OK, here is a link with the information you need:
http://www.owwm.org/viewtopic.php?f=77&t=92755&p=634309&hilit=van+norman+12#p634309
Pay attention to the PM links, as there is a very in-depth discussion of lubrication of the Van Norman #12. The problem with the discussion, as with most "expert" sites, is there are different opinions by the resident "experts," so if you are looking for a "pat" answer, good luck.
Also, when you hit 20 posts on here, the downloads area, American Milling Machines, has the #12 manual, instructions, brochures, and various other information. Some of it I scanned in myself because the quality of what I saw elsewhere left a lot to be desired.
One of the MOST knowledgeable guys about these mills is "Cal Haines" - he is a member here though doesn't visit much. Great guy- I owe him some parts I need to get to the post office to ship. Another VERY knowledgeable guy with a #12 who is no longer here (I wish he was) is Lane. Here is his site:
http://sites.google.com/site/machinistsite/TWO-BUDDIES/lanes-home.

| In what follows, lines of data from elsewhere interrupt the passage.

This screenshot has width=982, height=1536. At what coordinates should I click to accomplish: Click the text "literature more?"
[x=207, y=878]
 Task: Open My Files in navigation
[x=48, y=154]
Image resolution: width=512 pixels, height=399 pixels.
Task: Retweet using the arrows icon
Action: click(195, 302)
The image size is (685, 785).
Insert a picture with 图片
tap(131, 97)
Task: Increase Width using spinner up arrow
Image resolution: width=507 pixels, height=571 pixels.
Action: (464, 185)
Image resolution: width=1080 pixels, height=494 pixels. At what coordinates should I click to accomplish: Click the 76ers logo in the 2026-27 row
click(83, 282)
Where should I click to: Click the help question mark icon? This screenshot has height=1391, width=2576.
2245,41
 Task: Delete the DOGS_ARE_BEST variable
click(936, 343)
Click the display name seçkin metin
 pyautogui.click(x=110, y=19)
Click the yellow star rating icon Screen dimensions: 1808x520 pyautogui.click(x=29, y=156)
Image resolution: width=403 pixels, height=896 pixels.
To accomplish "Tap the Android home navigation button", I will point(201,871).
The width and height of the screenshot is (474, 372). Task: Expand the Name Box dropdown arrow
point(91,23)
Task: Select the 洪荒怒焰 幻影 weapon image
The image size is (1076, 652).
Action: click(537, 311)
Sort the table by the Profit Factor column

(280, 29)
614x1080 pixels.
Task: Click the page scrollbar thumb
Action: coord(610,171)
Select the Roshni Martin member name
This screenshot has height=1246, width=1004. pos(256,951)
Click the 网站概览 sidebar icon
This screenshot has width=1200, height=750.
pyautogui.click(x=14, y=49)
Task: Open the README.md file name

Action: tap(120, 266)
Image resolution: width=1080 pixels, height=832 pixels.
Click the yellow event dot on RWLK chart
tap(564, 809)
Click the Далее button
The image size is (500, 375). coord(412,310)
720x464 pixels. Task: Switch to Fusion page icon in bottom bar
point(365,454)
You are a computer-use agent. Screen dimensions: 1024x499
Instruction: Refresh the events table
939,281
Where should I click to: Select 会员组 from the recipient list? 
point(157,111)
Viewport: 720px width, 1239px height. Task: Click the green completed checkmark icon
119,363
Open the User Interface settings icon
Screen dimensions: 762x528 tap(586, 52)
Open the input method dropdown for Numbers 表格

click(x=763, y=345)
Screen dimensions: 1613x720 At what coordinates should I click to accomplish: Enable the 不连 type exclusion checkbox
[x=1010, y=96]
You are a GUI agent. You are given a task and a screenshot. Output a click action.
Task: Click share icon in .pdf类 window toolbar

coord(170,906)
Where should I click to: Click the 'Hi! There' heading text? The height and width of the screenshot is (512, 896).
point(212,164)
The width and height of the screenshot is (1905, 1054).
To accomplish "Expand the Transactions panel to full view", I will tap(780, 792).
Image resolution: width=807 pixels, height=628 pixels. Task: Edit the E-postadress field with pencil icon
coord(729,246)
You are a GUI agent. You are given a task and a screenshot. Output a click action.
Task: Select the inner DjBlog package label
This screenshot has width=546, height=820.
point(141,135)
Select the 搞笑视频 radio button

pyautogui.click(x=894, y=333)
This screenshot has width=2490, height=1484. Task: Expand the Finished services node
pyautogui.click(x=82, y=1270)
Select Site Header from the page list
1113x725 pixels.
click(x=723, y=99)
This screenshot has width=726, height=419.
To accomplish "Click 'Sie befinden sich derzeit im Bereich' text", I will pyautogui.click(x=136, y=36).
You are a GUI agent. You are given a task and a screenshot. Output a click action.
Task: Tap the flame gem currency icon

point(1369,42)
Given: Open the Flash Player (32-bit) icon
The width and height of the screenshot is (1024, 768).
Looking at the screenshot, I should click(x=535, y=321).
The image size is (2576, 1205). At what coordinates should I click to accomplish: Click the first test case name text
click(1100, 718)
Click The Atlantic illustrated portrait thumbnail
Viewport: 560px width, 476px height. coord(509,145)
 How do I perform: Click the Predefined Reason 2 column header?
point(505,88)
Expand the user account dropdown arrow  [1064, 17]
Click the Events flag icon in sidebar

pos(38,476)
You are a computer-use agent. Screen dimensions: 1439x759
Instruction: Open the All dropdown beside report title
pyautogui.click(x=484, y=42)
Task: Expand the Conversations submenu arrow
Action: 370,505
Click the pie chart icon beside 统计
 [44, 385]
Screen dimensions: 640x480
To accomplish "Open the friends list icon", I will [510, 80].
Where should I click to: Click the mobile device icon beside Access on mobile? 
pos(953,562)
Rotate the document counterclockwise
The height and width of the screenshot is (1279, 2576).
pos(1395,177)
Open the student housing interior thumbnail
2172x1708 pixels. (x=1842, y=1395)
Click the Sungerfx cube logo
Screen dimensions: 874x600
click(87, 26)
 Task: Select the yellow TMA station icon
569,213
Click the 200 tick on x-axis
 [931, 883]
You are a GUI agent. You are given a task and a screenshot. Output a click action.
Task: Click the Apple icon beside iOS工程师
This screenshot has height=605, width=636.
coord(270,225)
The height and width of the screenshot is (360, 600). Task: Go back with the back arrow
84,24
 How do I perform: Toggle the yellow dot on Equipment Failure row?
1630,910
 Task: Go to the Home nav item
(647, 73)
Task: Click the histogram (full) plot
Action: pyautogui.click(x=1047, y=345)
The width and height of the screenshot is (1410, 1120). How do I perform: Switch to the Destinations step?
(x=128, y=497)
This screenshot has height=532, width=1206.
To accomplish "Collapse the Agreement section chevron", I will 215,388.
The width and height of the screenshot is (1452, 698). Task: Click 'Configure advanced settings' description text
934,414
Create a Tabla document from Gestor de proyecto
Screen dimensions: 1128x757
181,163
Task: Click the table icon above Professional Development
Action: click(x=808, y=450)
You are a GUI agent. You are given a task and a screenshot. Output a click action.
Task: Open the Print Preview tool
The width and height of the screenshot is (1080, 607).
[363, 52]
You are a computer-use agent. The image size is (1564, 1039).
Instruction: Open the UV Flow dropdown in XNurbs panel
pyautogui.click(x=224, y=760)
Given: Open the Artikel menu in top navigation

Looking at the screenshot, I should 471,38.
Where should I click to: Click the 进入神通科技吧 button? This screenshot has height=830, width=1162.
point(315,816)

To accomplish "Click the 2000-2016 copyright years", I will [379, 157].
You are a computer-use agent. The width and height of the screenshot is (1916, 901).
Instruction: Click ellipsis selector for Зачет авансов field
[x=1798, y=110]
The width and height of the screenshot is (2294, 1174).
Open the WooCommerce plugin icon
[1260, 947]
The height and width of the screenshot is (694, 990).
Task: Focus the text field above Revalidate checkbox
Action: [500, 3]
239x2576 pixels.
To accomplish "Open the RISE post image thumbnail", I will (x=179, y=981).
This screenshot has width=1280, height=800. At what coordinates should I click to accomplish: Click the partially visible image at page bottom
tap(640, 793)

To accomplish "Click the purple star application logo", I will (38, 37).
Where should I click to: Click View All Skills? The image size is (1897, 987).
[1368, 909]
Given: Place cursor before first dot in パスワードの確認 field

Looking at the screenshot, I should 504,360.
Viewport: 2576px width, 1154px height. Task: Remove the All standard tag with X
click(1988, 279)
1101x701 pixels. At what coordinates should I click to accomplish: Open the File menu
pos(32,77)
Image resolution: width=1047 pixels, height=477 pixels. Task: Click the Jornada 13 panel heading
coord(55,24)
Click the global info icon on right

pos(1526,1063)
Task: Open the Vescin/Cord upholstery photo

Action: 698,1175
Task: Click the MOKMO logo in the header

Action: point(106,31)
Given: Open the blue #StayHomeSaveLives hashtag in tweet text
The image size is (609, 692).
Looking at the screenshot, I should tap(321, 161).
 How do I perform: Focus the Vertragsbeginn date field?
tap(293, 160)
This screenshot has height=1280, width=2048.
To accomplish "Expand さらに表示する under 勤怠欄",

I will be very blunt, if you are a newbie, some of the guys on the Yahoo Van Norman list tend to be pretty ornery, and not too helpful. A couple of us on here own the #12. I had 2, a 1943 Navy one I parted out, except for the base, ram and knee, and a 1946 I am bringing down my basement to strip, refinish and restore. I use two stripping agents that I personally favor. One is Citrustrip, and if you are working indoors, that is good stuff to use. Smells good, not too toxic, water soluable, yet it works. Then I have this graffitti remover they sell here in NYC, Schmeckenbecker's or something like that. It works really nice on grease and paint, lifts it right off. A few treatments by both of those brings you down to a stable base to paint on. Some people fill with auto body putty, bondo, or metal-filled epoxy (Devcon). This is especially true for the crack between the base and the column (I had to split mine up to get it down the basement stairs- see the post in the forum). But I'm going to mill with it, not submit it to the Smithsonian, so I am not going to fill. I will scotchbrite or wet sand the surface and paint it and that is it.
I used Rustoleum Smoke Gray on the 1943 one to practice, and, as you see from the photos on here, it came out nice- the before and after is pretty stunning. The Rustoleum takes a WEEK between coats to fully cure. The original color of these machines was a funny green color, like a forest green. While I like to reproduce faithfully sometimes, I wanted the gray, the green is just too ugly.
This should get you going, plus talking to Cal.
I would LOVE for you to post some pics of your restoration process on here...please?